[start Data]
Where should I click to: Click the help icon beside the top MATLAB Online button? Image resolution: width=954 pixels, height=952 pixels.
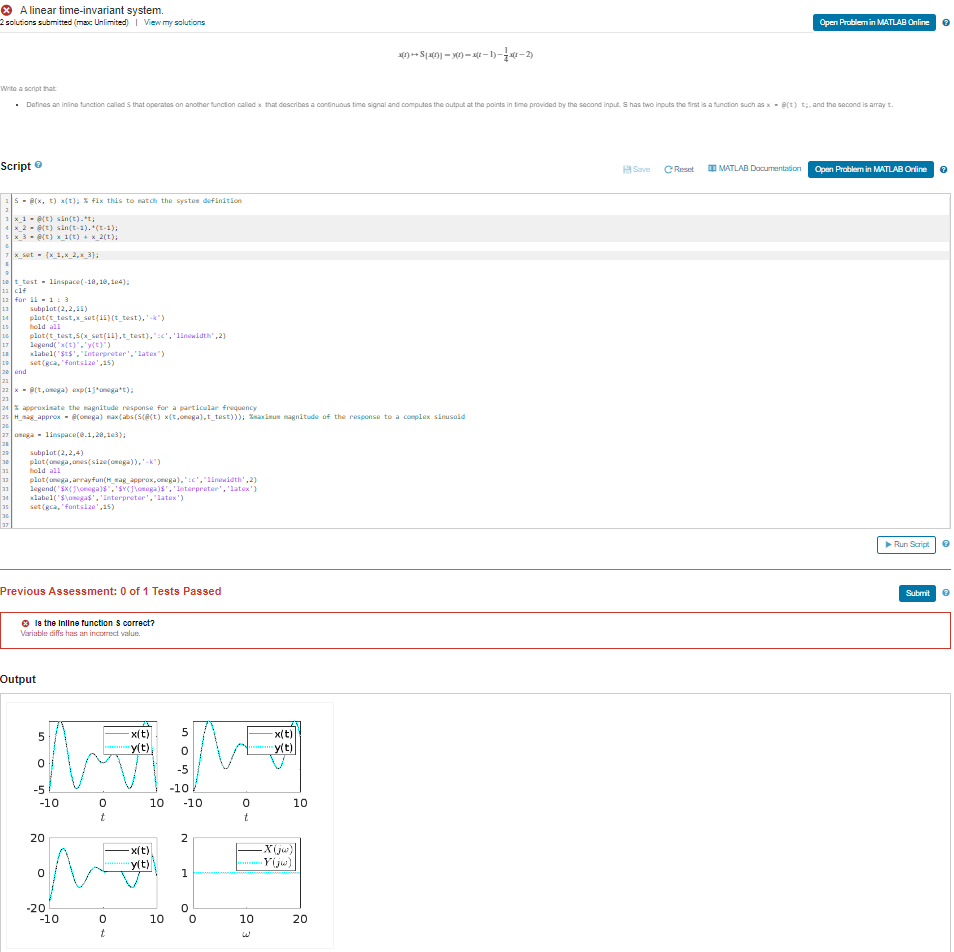[945, 22]
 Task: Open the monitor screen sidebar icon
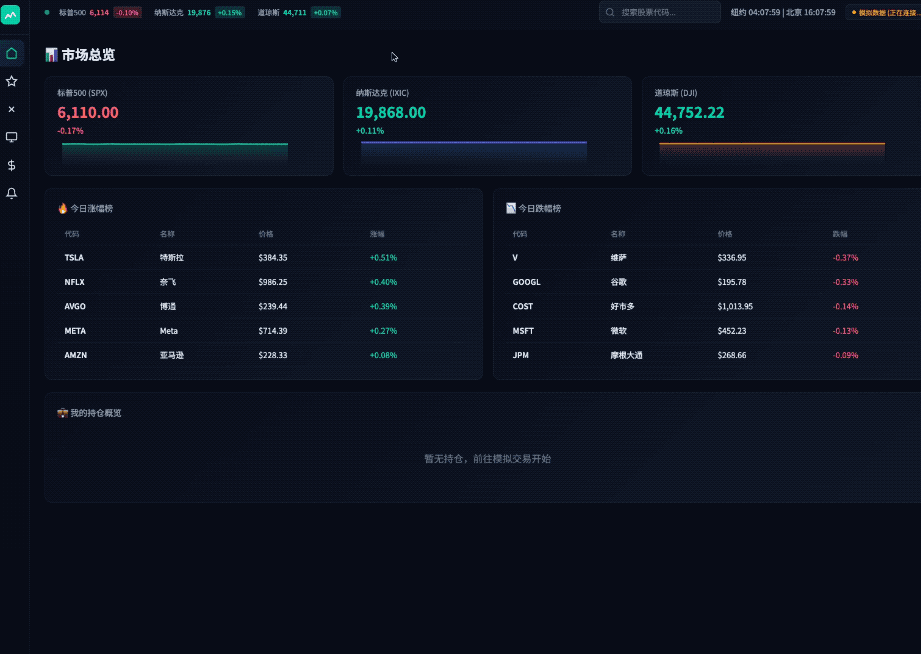pos(12,137)
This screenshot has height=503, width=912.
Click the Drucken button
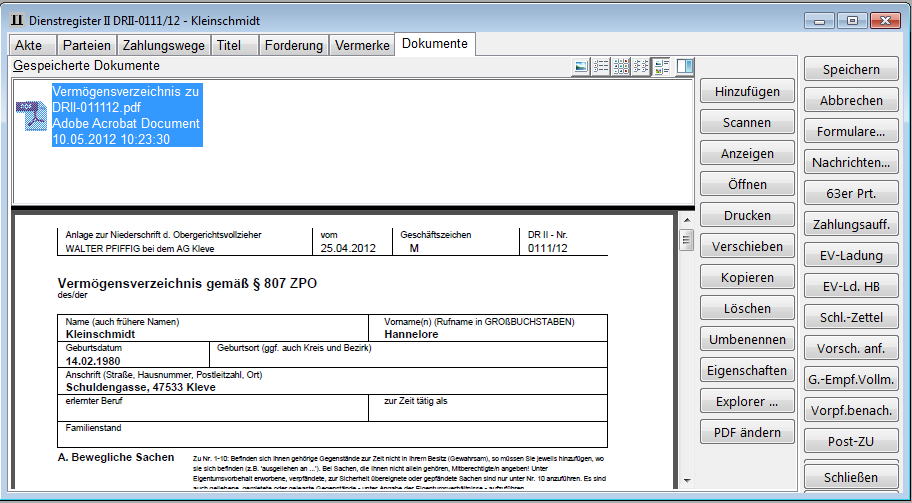coord(747,216)
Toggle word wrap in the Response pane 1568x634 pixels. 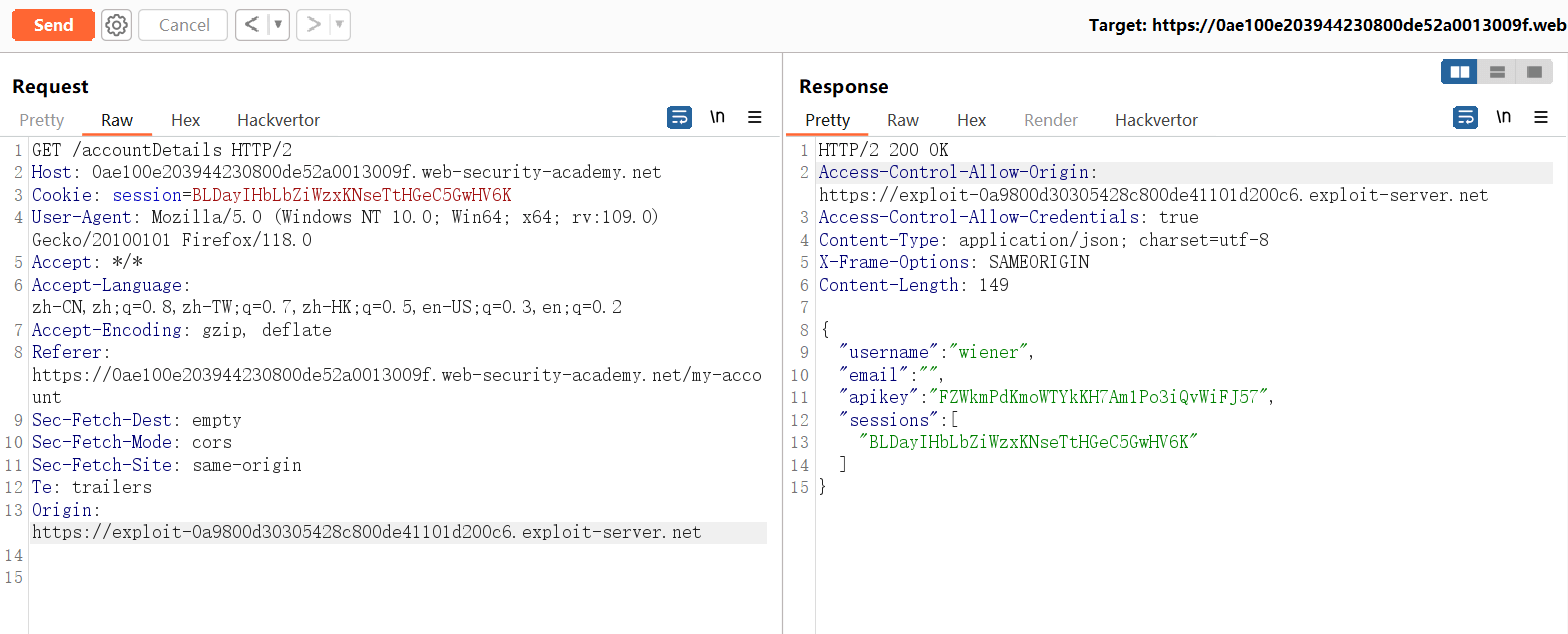[x=1465, y=118]

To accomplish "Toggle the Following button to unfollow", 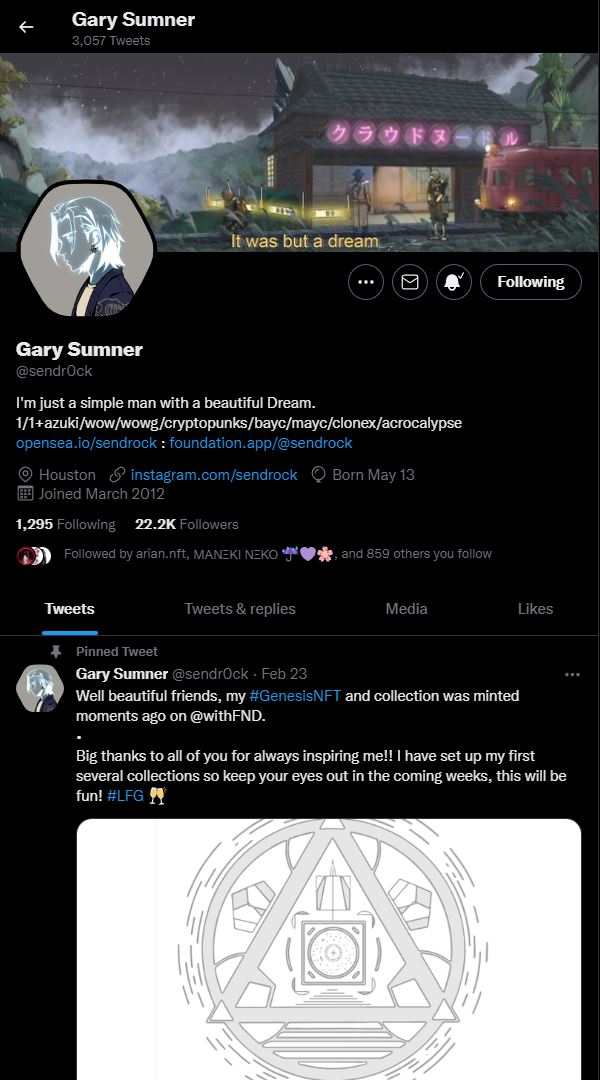I will coord(530,282).
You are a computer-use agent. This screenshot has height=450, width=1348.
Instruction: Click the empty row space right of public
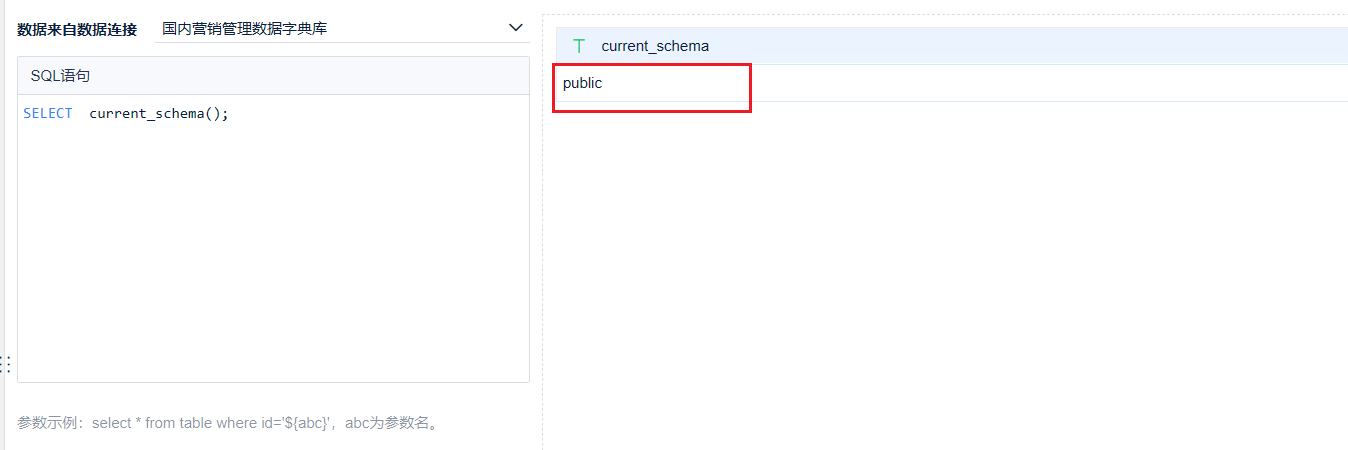(x=1050, y=83)
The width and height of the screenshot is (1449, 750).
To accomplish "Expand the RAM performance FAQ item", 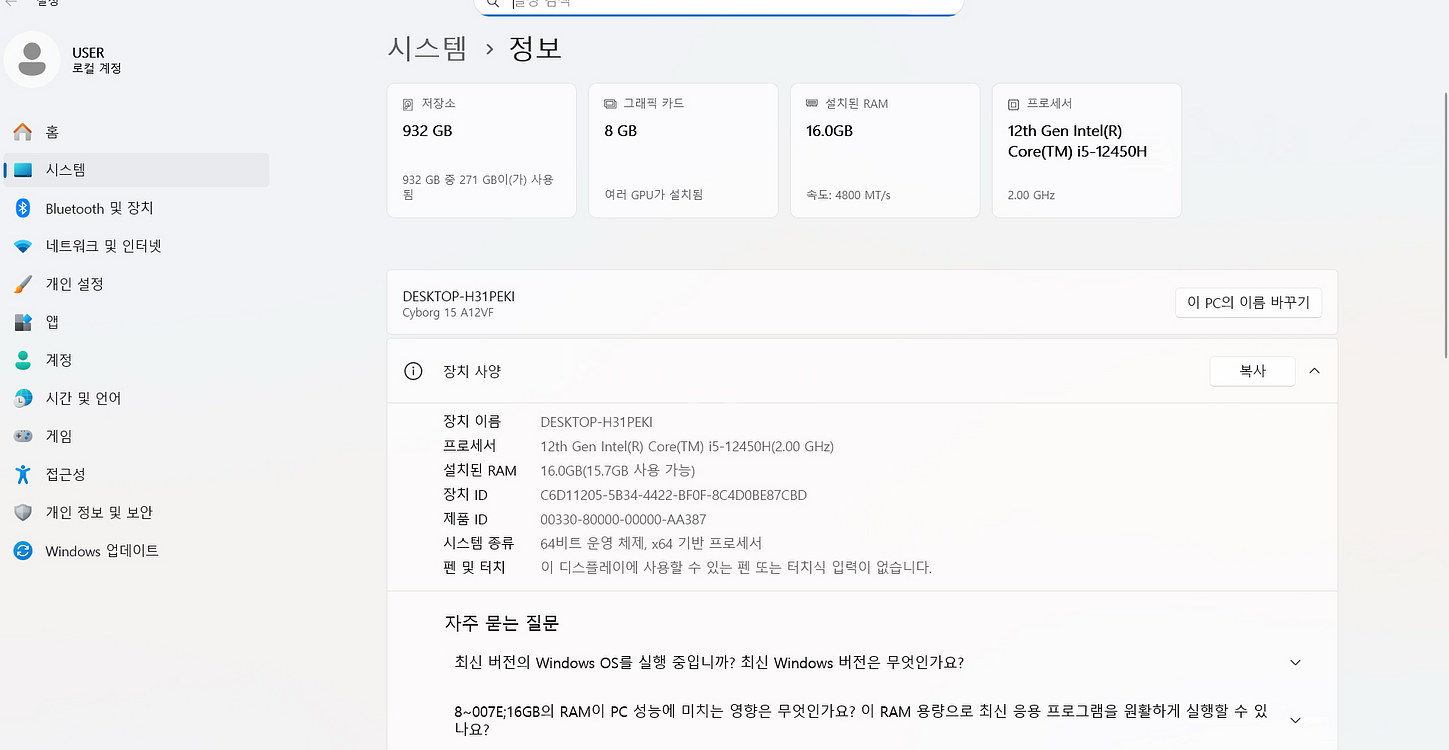I will [1295, 719].
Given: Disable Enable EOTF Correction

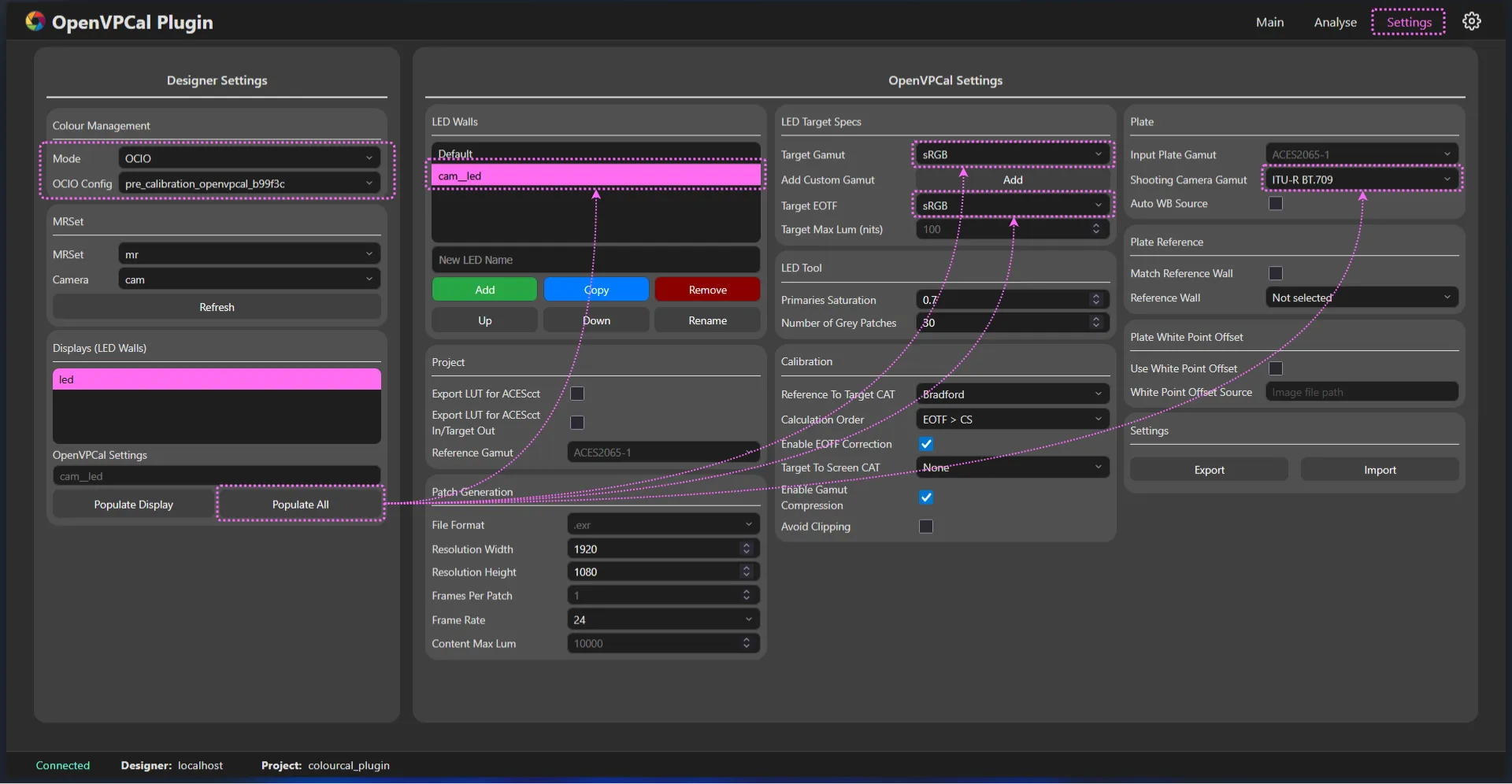Looking at the screenshot, I should (x=925, y=444).
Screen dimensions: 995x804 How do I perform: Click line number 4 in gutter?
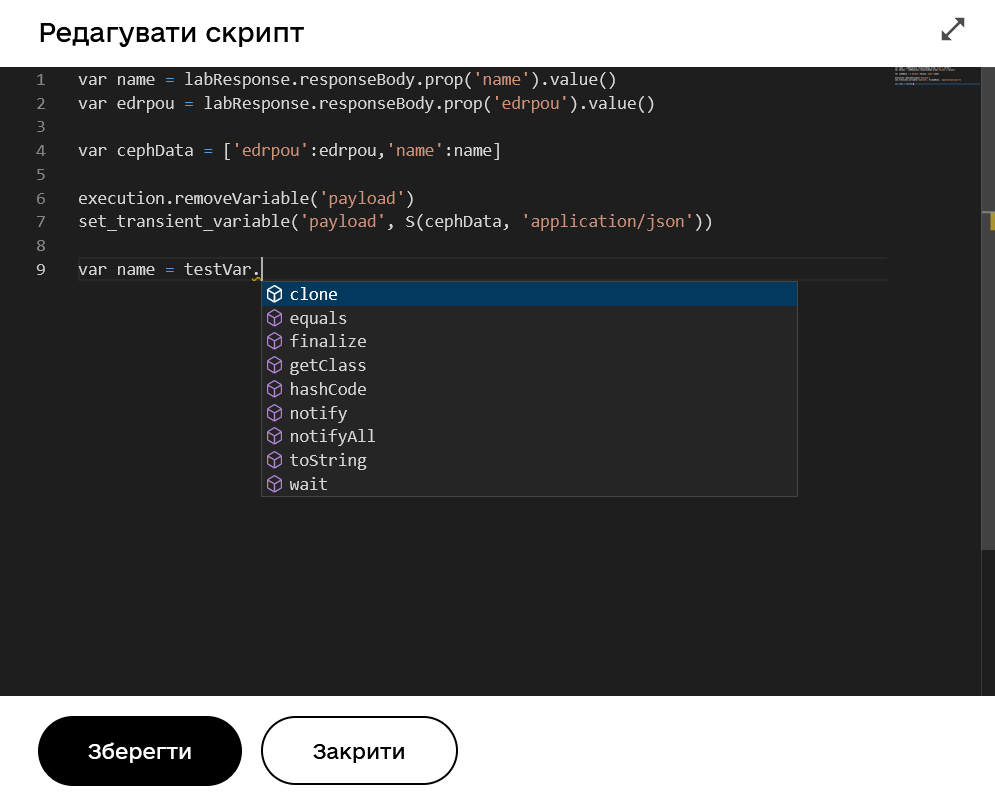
[end Data]
Stated problem: Select every line of the records that contains the word "This". Case counts.

Task result:
This screenshot has height=503, width=912.
You are a computer-use agent. This screenshot has height=450, width=1348.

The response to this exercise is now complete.